I also remember hearing that ellipticals are supposed to help with joint problems from impact - but I don't know if it is the impact that causes your pain or weight bearing.

It's awesome that you've decided to take control of this - lots of good luck wishes from me. (And if you find a nice place to swim - I might want to join you)
I may have expressed concern over your dieting choices in the past (some parts of South Beach are very medically iffy, but I won't dwell on that =) ), but I really like that you are getting into this for all the right reasons, and I wish you luck. I'm glad you are not pointing at your body as unhealthy, but rather focusing on your food choices and lifestyle. Too many people focus on the body and make unhealthy choices because those unhealthy choices will cause them to lose more weight.

This type of program sounds really good -- much better than a "diet." Something like this could really help restructure your relationship with your body (the food you put in it, the exercise you do, how you feel about it no matter what your weight is, etc.). There are a few things you might want to think about, though:

-In addition to doctors, will you be working with nutritionists and personal trainers as well? Many doctors don't know all that much about nutrition and exercise, and I have heard of many people getting distressing advice from their PCP which turned out to be completely wrong.
-Will the focus be on weight loss, or overall health? Will they be measuring things like blood pressure and cholesterol levels on a regular basis (these things are more important to health than absolute body fat percentage, or certainly BMI).
-How personalized is it? I know with your foot many of the recommended exercises must be difficult, but there are of course things you can do which will aggrivate it less or not at all (however much I loooove running and looove seeing friends get into it, I know that would probably be the worst possible activity option for you). I know you like Tai Chi, and that's awesome, and I know you swam in your youth (still do that on occasion?)...would biking be an option as well?
-Do they treat BMI as the gospel? You probably already know my opinion on this, but it really really aggrivates me when health "professionals" do this. It's so black and white and all-encompassing, and people are SO different. What is unhealthy for one person may be healthy for another. Plus, it's not accurate if you're muscular! My estimated BMI (I say this because I haven't weighed myself in forever, and I'm judge guessing my weight by how my clothes fit me) is in the upper part of the "ideal" range, but it estimates my body fat percentage as being a few points higher than the army body measurements do (not that these are even all that accurate).

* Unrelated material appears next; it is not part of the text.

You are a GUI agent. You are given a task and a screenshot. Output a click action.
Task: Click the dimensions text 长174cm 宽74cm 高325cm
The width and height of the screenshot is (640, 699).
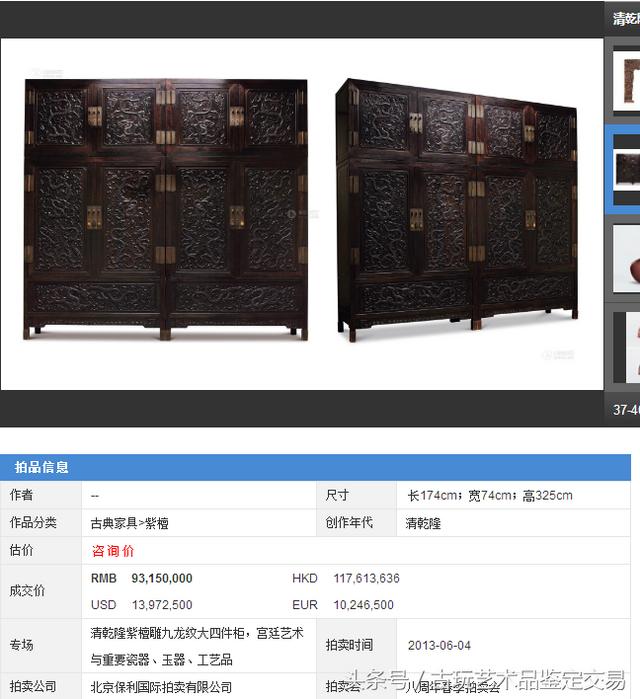click(x=490, y=495)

Good luck to you. I would love to hear how things are going for you in regards to this (although I reserve the right to opt out later if it gets to be triggering for me, but I don't think it will).
Oh! And I almost forgot...my mother lost a LOT of weight on her own, without a program (although she did talk to a few knowledgable people along the way) and eating pretty normal foods. Much of it was originally a focus on lowering her blood pressure, but she did definitely take steps to lose weight healthfully as well, and has maintained for a few years. If you want to talk to her about it, I'm sure she would love to share what she's gone through and what she knows.
I would like to hear more. I had no idea you were obese. A very monitored, controlled liquid diet combined with nutrition classes does sound like the most effective solution.

This is a huge step and good for you for taking it -- not because I believe that fat is a prison to be escaped but because you are taking charge of what you see as a problem.
Kick ass, take names. Anything Tiff or I can do to help, we will!